Alıştırma koşulları -
a. Kısa çalışma ödeneği metnine göre aşağıdaki soruları yanıtlayın.
(i) Başvuruların ağırlıklı olarak hangi nitelikteki işyerlerinden geldiği bildiriliyor?
(ii) Ek geçici 23. madde Resmi Gazete'nin hangi tarihli nüshasında yayımlandı?
(iii) Geçici Madde 23'e göre son üç yıl içinde kaç gün sigortalı olarak çalışıp işsizlik sigortası primi ödenmiş olması gerekir?
b. Kısa çalışma ödeneği metninden "Bu eleştiriler sonucunda" ile "geçici madde eklenmiştir." arasındaki bölümü, bu ifadeler de dahil olmak üzere olduğu gibi çıkarın.
c. Kısa çalışma ödeneği metnine göre ödenekten yararlanma şartlarına geçici bir esneklik neden getirildi? Bir ile üç cümle arasında açıklayın.

Seçilmiş bölüm -
──────────────────────────────

Kısa Çalışma Ödeneğine Geçici İyileştirme Geldi !!!

Türkiye İş kurumunun hafta başında kısa çalışma ödeneğine ilişkin başvuruları almaya başladığını duyurması üzerine faaliyetlerine ara veren ülke genelinde on binlerce işveren kuruluş kuruma başvuruda bulundu. Başvuruların ağırlıklı olarak KOBİ niteliği taşıyan işyerleri olduğu bildiriliyor.

Bilindiği üzere 4447 Sayılı İşsizlik sigortası kanunu kapsamında olan kısa çalışma ödeneğinden yararlanma şartlarının içinde bulunduğumuz olağanüstü döneme özgü olmayıp, normal döneme ilişkin yararlanma şartları ile aynı oluşu ciddi eleştiri konusuydu. Halen yasada var olan son 3 yılda çalışıp en az 600 gün prim ödemiş olmak şartı (son 120 gün kesintisiz olacak) bu ödenekten pek çok işsizin yararlanamaması sonucunu doğruyor.

Bu eleştiriler sonucunda geçici bir süre için de olsa yararlanma şartlarına “korona virüs (Covid-19) kaynaklı zorlayıcı sebep gerekçesiyle” bir esneklik getirildi. Resmi gazetenin 25 Mart tarihli nüshasında yayımlanan ek geçici 23 madde ile Corona ya özel geçici olarak yararlanma şartları prim ödeme gün sayısı bakımından indirildi. Düzenleme metni aşağıdaki gibidir;

4447 sayılı Kanuna aşağıdaki geçici madde eklenmiştir.

“GEÇİCİ MADDE 23- 30.6.2020 tarihine kadar geçerli olmak üzere, yeni korona virüs (Covid-19) kaynaklı zorlayıcı sebep gerekçesiyle yapılan kısa çalışma başvuruları için, ek 2 nci maddenin üçüncü fıkrasında işçinin kısa çalışma ödeneğine hak kazanabilmesi için öngörülen hizmet akdinin feshi hariç işsizlik sigortası hak etme koşullarını yerine getirmesi hükmü, kısa çalışma başlama tarihinden önceki son 60 gün hizmet akdine tabi olanlardan son üç yıl içinde 450 gün sigortalı olarak çalışıp işsizlik sigortası primi ödenmiş olması şeklinde uygulanır. Bu koşulu taşımayanlar, kısa çalışma süresini geçmemek üzere son işsizlik ödeneği hak sahipliğinden kalan süre kadar kısa çalışma ödeneğinden yararlanmaya devam eder.”

──────────────────────────────

[Bir veri kümesinden kayıtlar]
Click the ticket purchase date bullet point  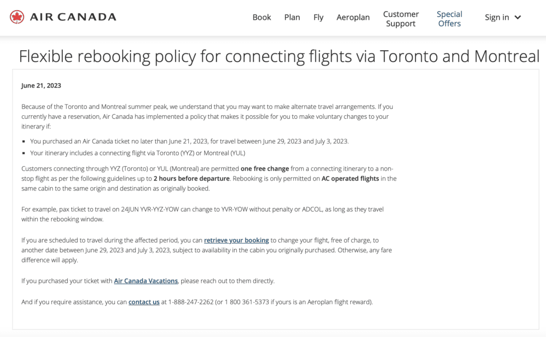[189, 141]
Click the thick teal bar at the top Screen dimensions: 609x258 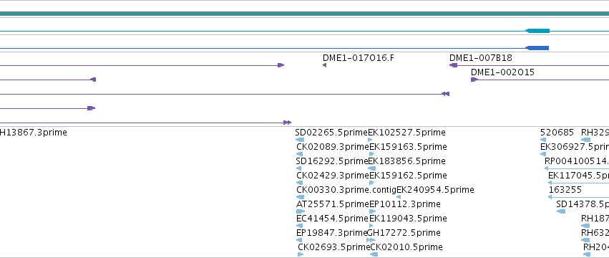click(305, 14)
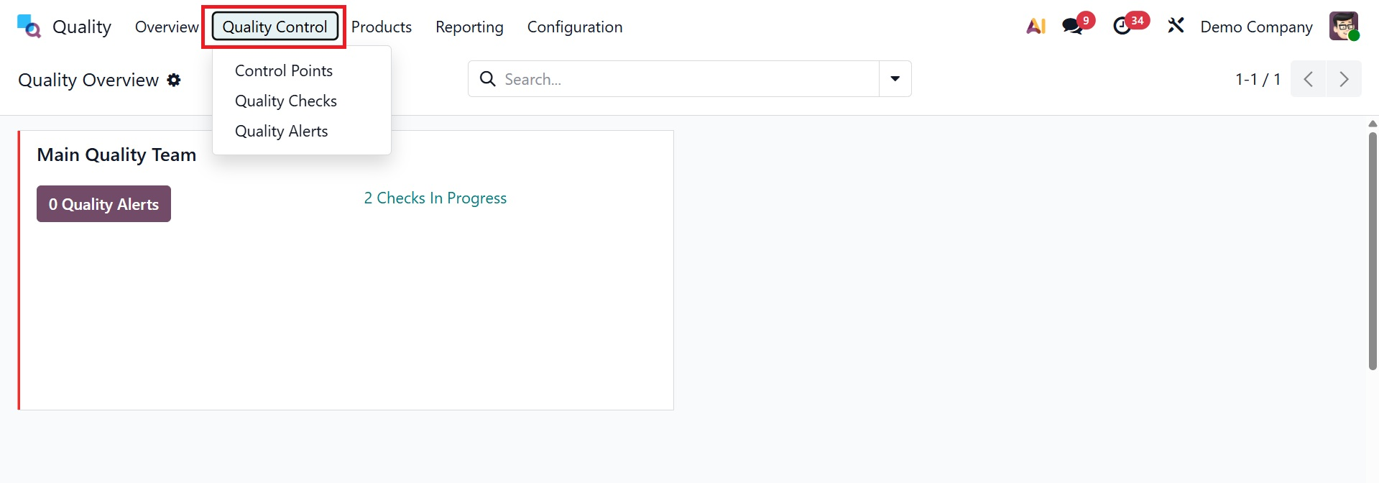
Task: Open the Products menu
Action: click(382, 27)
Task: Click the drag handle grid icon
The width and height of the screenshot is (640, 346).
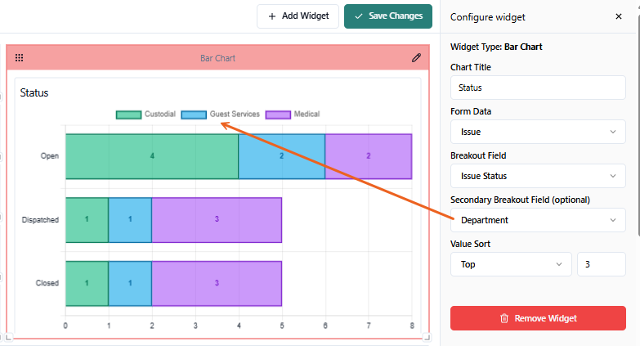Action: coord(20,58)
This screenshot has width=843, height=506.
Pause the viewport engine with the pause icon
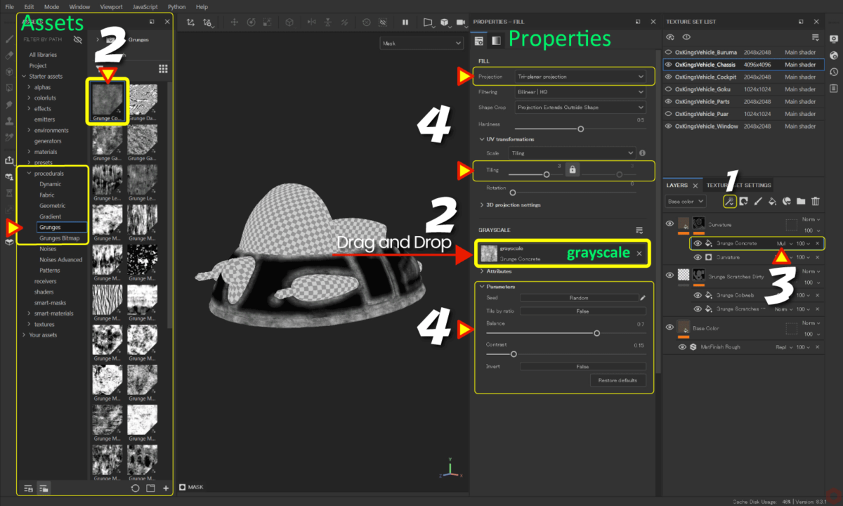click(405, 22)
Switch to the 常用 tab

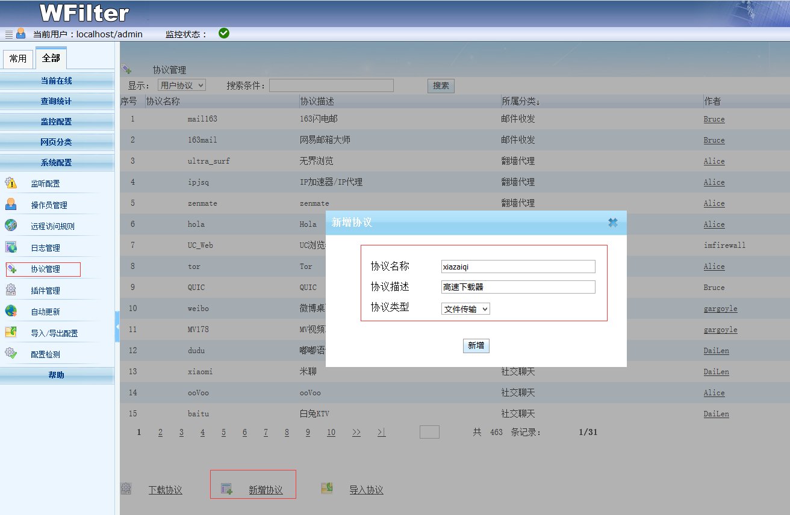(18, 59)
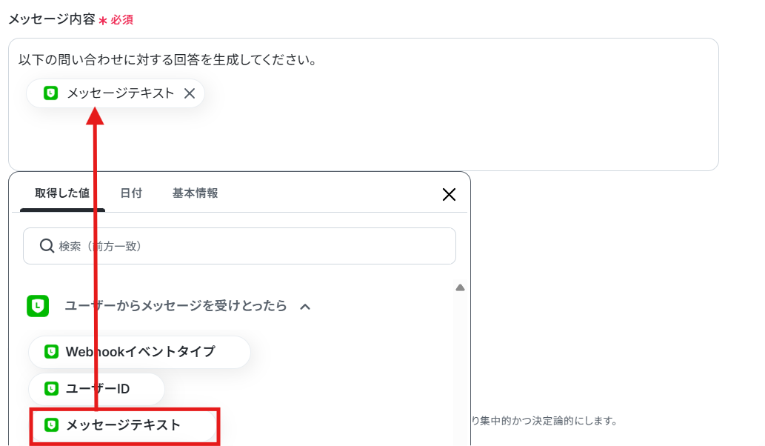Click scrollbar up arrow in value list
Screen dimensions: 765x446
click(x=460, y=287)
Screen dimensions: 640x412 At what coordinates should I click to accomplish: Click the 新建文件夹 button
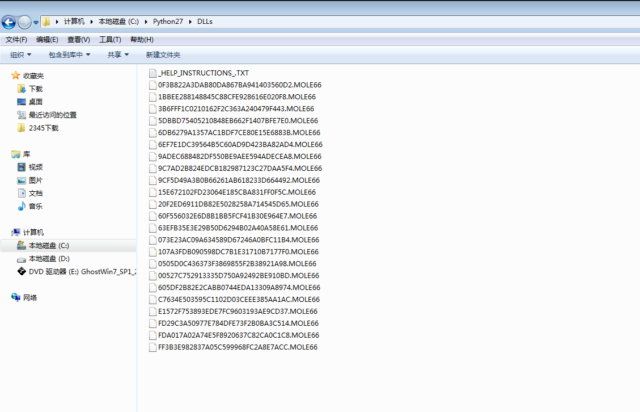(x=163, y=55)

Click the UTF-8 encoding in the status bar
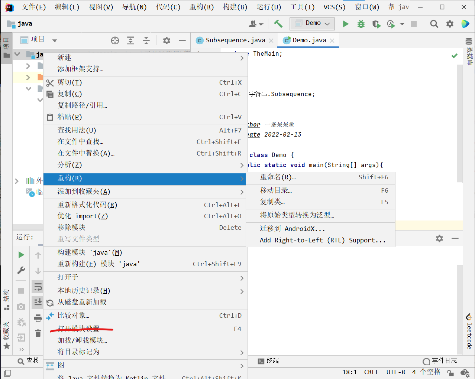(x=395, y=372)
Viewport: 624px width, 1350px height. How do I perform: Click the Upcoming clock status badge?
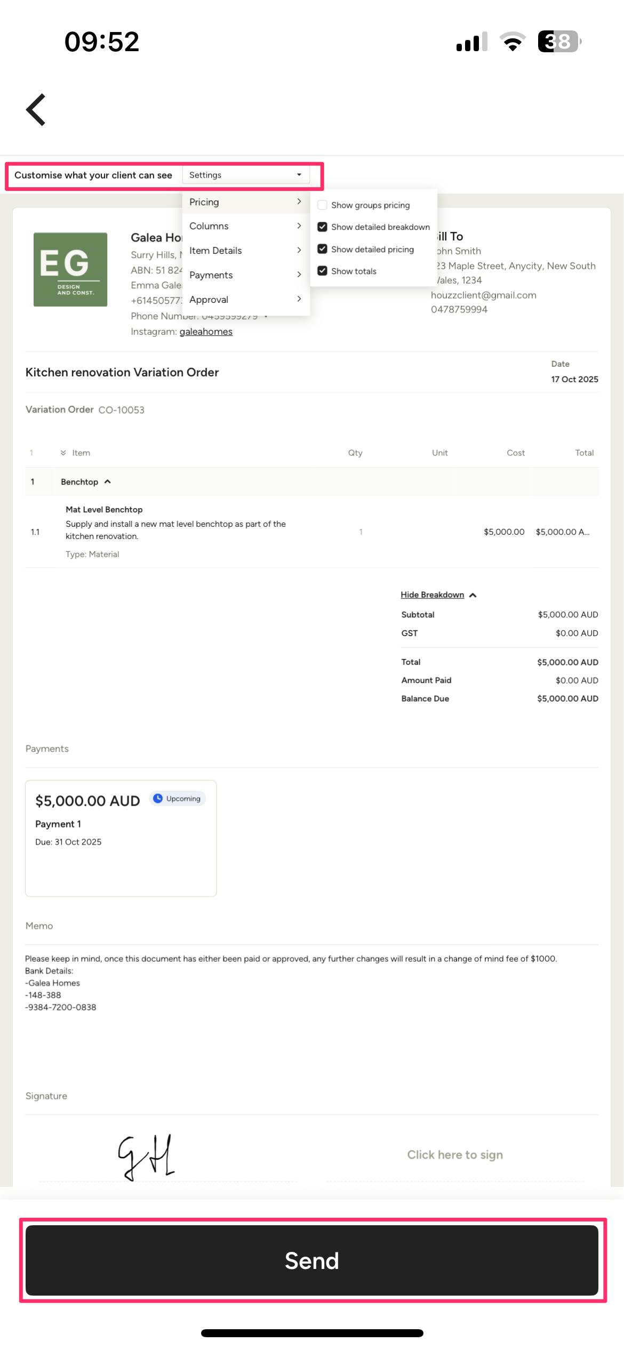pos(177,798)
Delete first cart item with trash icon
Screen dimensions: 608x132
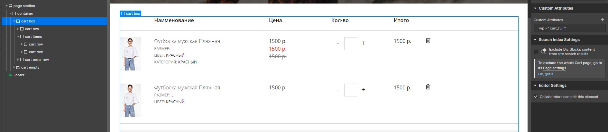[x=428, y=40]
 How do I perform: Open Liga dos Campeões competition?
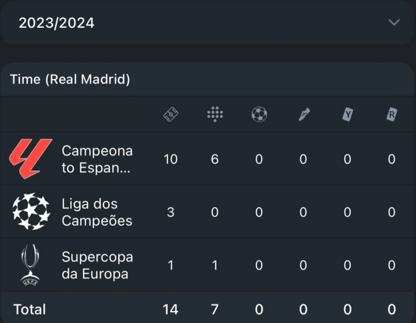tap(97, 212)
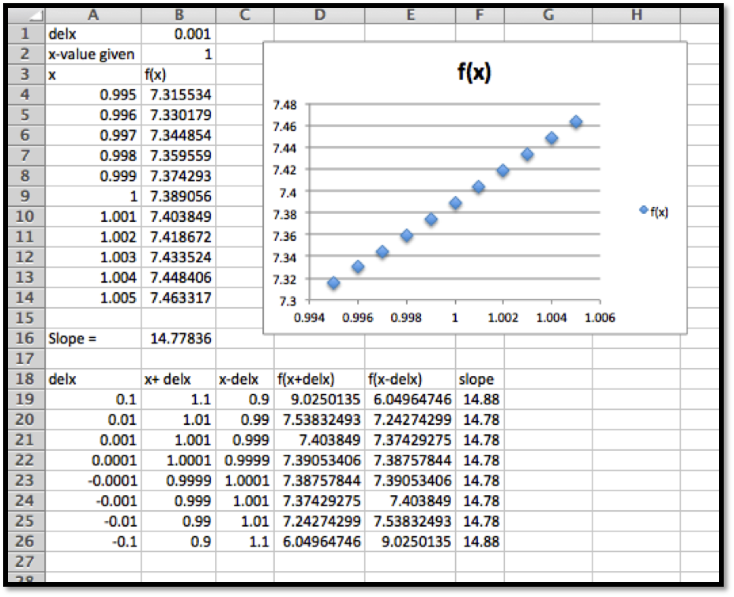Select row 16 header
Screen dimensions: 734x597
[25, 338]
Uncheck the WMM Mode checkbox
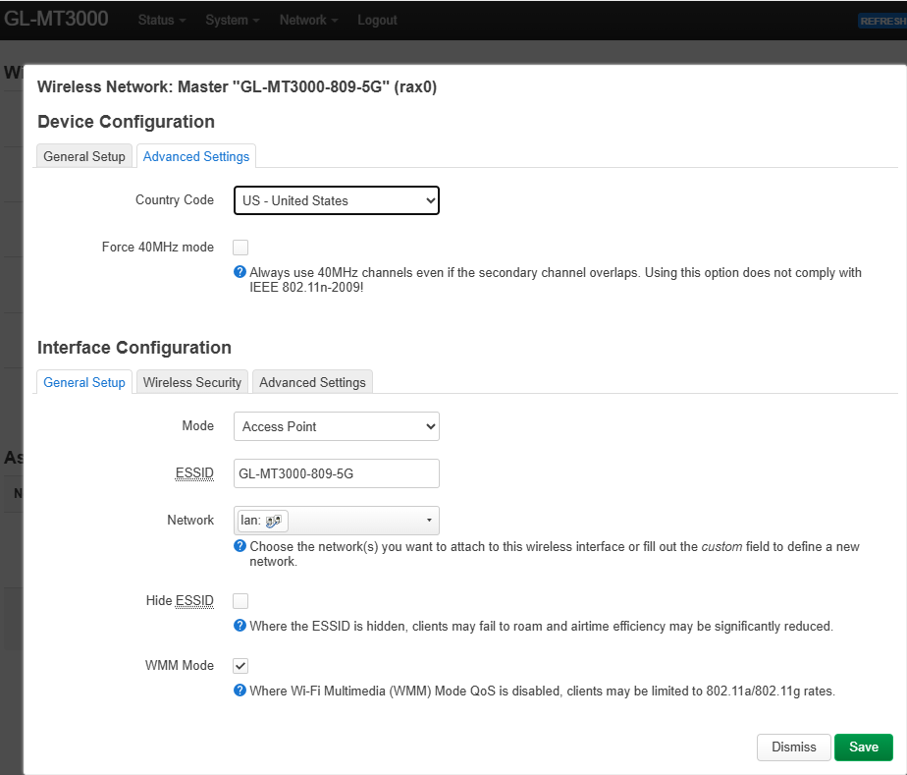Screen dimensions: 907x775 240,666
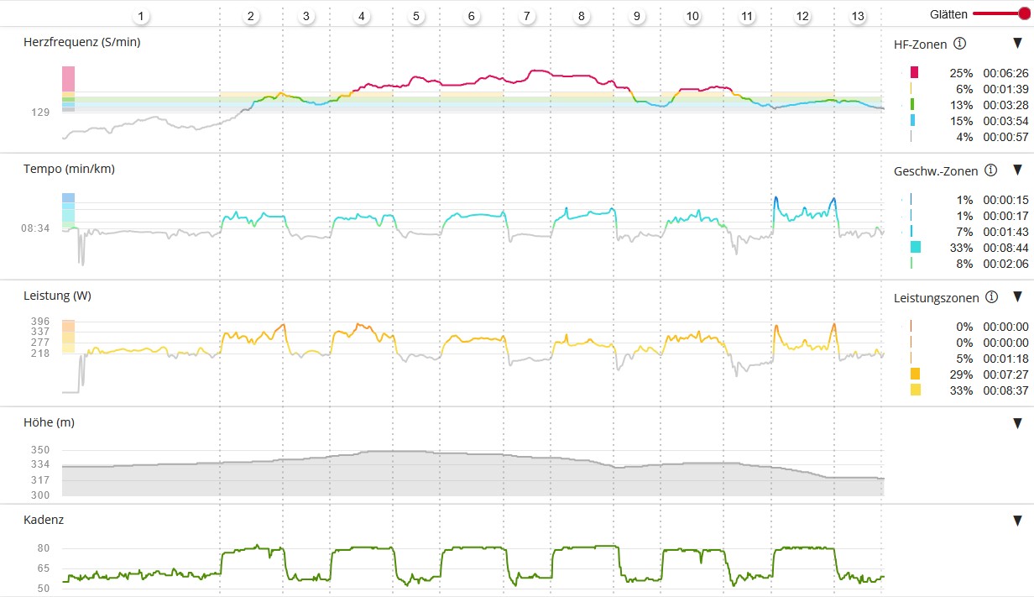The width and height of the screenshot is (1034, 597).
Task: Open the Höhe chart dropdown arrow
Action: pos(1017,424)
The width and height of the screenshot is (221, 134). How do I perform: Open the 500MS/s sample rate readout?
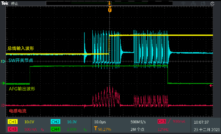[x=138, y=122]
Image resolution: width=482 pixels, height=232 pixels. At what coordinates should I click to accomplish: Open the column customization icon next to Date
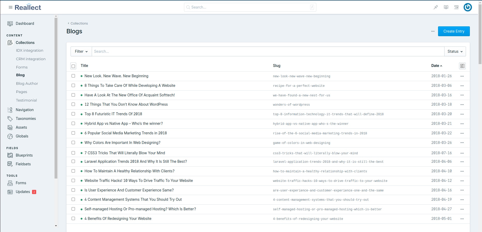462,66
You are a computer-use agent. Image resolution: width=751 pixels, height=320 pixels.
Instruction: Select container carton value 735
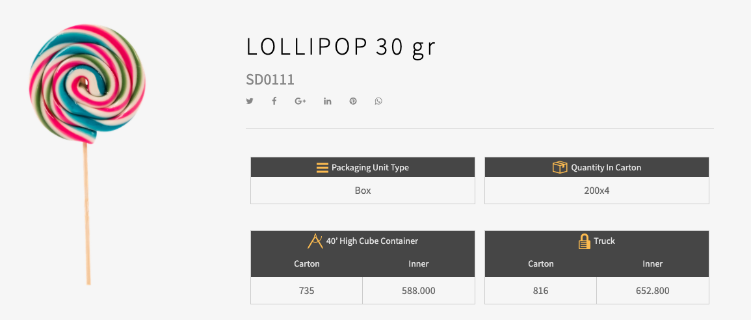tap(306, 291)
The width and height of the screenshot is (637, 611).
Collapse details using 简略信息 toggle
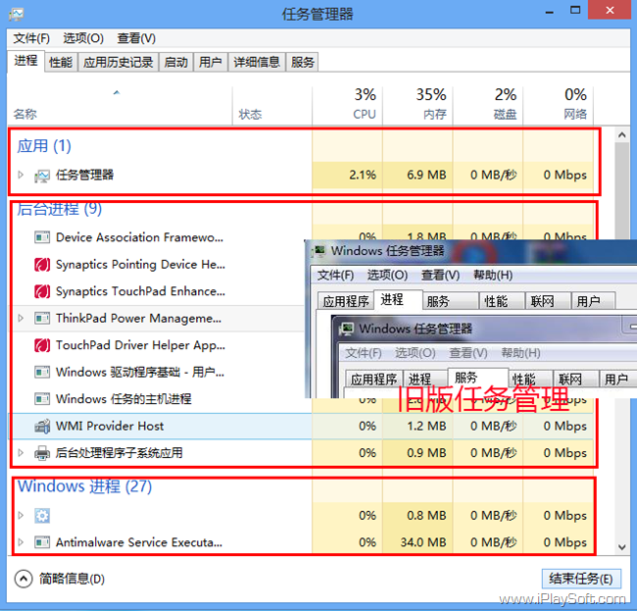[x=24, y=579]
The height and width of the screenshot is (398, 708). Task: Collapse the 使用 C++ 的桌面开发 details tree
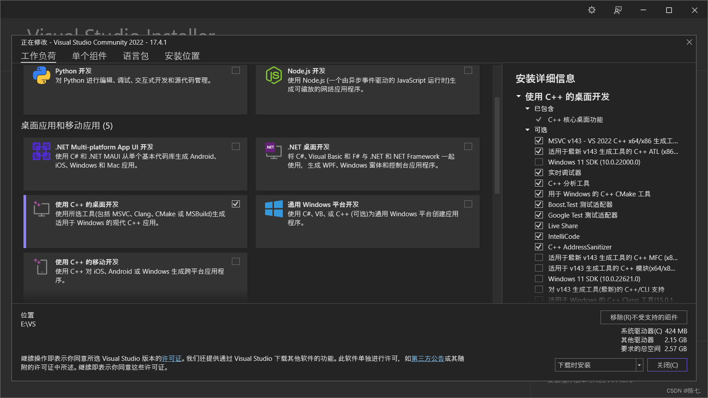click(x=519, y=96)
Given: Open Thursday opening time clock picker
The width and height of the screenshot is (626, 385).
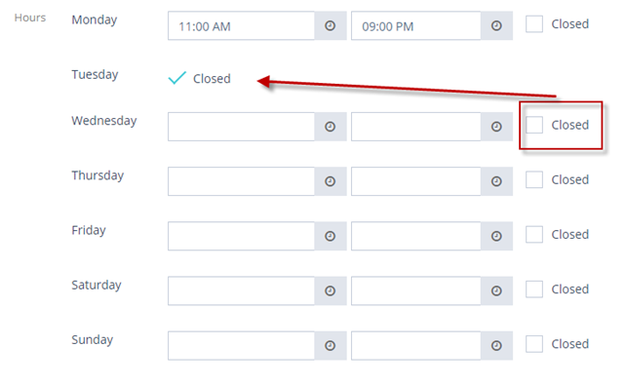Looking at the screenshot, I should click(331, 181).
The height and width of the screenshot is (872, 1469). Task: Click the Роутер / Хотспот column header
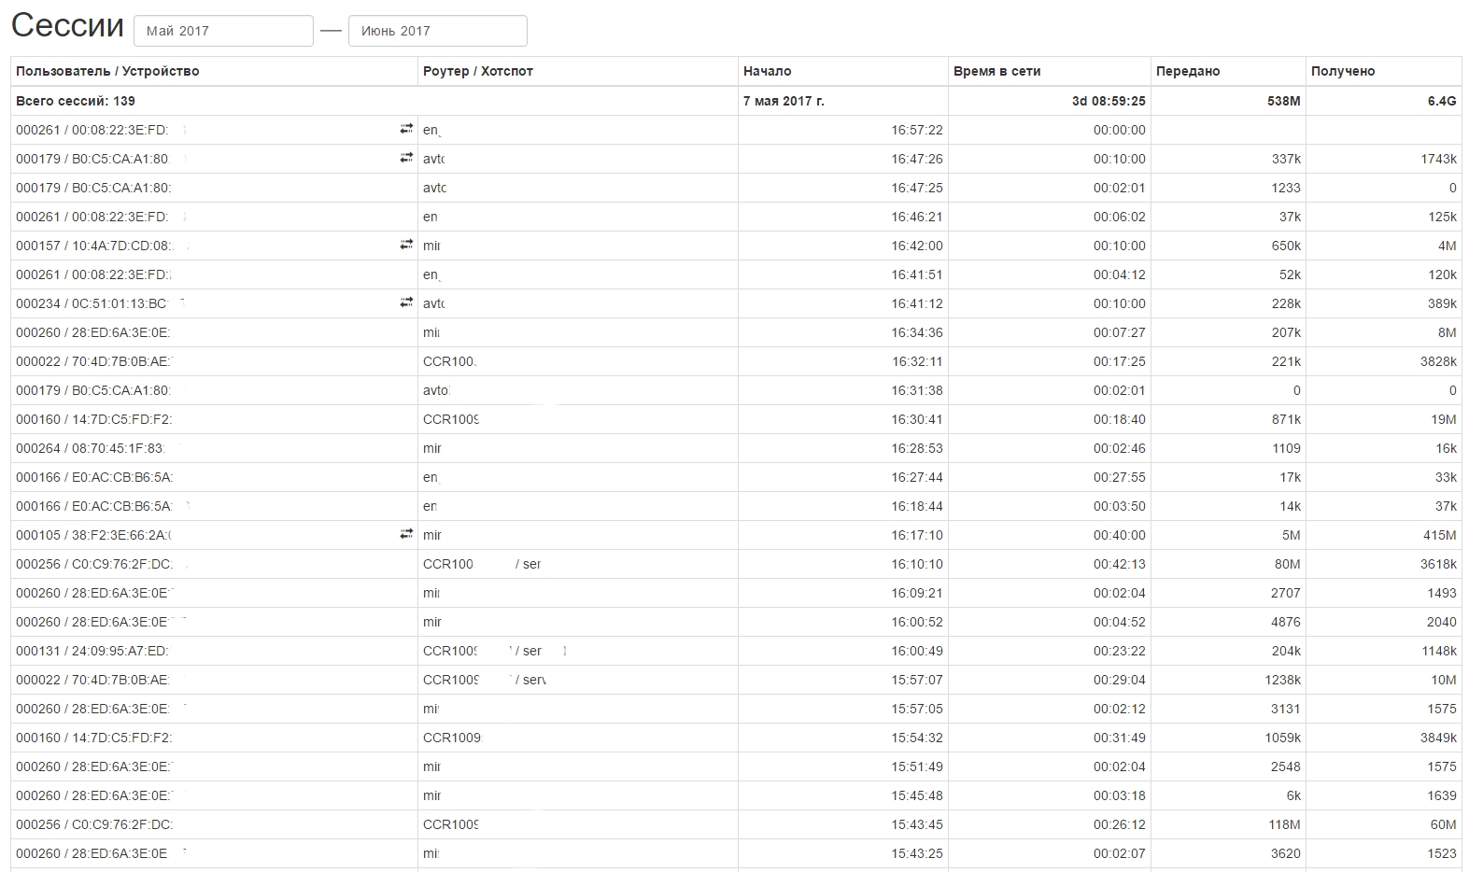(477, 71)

──────────────────────────────

Sıraya göre yanıtlar -
a.
(i) KOBİ niteliği taşıyan işyerleri.
(ii) 25 Mart tarihli nüshasında.
(iii) 450 gün.

b.
Bu eleştiriler sonucunda geçici bir süre için de olsa yararlanma şartlarına “korona virüs (Covid-19) kaynaklı zorlayıcı sebep gerekçesiyle” bir esneklik getirildi. Resmi gazetenin 25 Mart tarihli nüshasında yayımlanan ek geçici 23 madde ile Corona ya özel geçici olarak yararlanma şartları prim ödeme gün sayısı bakımından indirildi. Düzenleme metni aşağıdaki gibidir;

4447 sayılı Kanuna aşağıdaki geçici madde eklenmiştir.

c. Esneklik, yararlanma şartlarının olağanüstü döneme özgü olmayıp normal dönemdekilerle aynı olmasına yöneltilen ciddi eleştiriler sonucunda getirildi. Yasadaki son 3 yılda en az 600 gün prim ödemiş olma şartı, pek çok işsizin bu ödenekten yararlanamamasına yol açıyordu.